Although certainly not encountered on a day-to-day basis, Public Interest Disclosure issues are likely to arise often enough to ensure that the unwary and under-informed could be caught out. In fact, the statistics suggest that there has been a marked rise in applications to Employment Tribunals involving a PID allegation, from 157 in 1999-2000 to 1,497 in 2007-2008 and over 1,700 last year. With potentially unlimited damages awards (averaging £107,000 in the first three years), and Government suggestions that copies of claim forms be forwarded to the relevant regulator, a high degree of care obviously needs to be taken whenever a claim of this nature is presented.
In his address Jonathan reviewed sections 43A to 49 of the Employment Rights Act 1996. An worker has a right not to be subject to any detriment or be dismissed as a result of a Public Interest Disclosure. Any dismissal of an employee where the sole or principal reason for the dismissal was the disclosure will be rendered automatically unfair.
The first hurdle a Claimant will have to overcome is establishing that the disclosure in question is a qualifying disclosure within the meaning of s43B(1).
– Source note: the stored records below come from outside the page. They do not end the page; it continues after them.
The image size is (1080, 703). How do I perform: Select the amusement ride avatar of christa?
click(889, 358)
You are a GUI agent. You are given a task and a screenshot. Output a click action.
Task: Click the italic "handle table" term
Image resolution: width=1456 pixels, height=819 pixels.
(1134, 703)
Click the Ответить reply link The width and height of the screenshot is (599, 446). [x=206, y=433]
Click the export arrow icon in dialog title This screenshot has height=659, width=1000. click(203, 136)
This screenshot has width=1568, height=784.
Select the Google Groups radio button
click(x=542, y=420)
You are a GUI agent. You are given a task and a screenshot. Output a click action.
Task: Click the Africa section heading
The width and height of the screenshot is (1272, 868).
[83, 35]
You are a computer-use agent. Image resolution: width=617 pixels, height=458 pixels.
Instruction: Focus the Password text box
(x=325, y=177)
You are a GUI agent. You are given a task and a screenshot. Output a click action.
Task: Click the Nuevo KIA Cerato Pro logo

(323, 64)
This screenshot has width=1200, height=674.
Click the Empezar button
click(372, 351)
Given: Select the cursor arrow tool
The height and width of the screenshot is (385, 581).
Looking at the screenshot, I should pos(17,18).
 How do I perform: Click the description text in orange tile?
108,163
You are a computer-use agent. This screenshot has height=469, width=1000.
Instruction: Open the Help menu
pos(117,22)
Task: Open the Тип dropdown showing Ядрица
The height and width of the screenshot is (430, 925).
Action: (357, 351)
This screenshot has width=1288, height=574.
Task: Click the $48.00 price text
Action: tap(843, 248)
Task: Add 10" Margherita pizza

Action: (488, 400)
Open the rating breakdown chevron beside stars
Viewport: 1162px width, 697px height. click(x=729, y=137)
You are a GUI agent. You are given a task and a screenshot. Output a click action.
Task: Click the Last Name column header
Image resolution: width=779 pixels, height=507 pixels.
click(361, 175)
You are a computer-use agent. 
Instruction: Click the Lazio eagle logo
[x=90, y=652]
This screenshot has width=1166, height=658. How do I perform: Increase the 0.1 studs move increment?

Unless the tribunal finds the Claimant had a reasonable belief in facts tending to establish one of the categories contained within that section it is not a qualifying disclosure and the matter ends there. It has to be borne in mind that the disclosure may relate to events which have not yet occurred, although the protection is only afforded to those who have made the disclosure and not those who simply threaten to do so.
Once a qualifying disclosure is established one must then turn to review whether that disclosure is a protected disclosure within the meaning of the Act. If the disclosure is made to the employer then the only requirement is that the disclosure is made in good faith before the same becomes a protected disclosure (s43C(1)(a)). Equally if the disclosure is made to a person believed to have legal responsibility for the relevant failure, a body authorised by the employer to receive disclosures or where the disclosure is made to a Minister of the Crown and concerns an employer appointed by the Crown then all that is required is that the worker has a reasonable belief in the disclosure’s truth and it is made in good faith.
The second broad category of potentially protected disclosures are those which the worker reasonably believes to be substantially true and are made in good faith to a “prescribed person” (as defined by Para 1 of Sch 1 Public Interest Disclosure (Prescribed Persons) Order 1999), whom the worker reasonably believes has responsibility. If those requirements are satisfied, the qualifying disclosure is a protected disclosure under s43F. In this regard Jonathan highlighted the case of Duding v Salisbury District Council.
The provisions of s43G were considered, which deal with the situation where the disclosure is given to a party other than those set out above and the various tests that must be overcome before a qualifying disclosure becomes a protected disclosure within the meaning of the Act.
The final class of protected disclosures are those where the failure complained of is one of an exceptionally serious nature. The decisions of Everett v Miyano Care Services Limited and Herron v Winter Comfort for the Homeless were compared and discussion invited.
The talk concluded with a consideration of issues of detriment, remedy and the legal burden of proof.
Jonathan spoke for around an hour, and a comprehensive handout on the relevant provisions was provided. After the lecture the audience was divided into groups to consider a number of pre-prepared exercises, which were then reviewed in a question and answer session with guidance provided by Jonathan with the other Civitas Employment Team members present. A lively discussion ensued and a diverse range of views were expressed by the participants. It seemed that the seminar, and in particular the combination of a talk followed by structured questions was well received, and generated a volume of interesting debate.
Such a session is a useful tool in establishing the necessary base knowledge required to deal with an area of law which is unlikely to arise often enough for a busy practitioner to have an in-depth knowledge of the issues. This is particularly so given that the number of Public Interest Disclosure applications are increasing rapidly, and such a claim provides scope for an embarrassing (and expensive) oversight. As demonstrated above, it certainly pays to have a good grasp of the relevant provisions.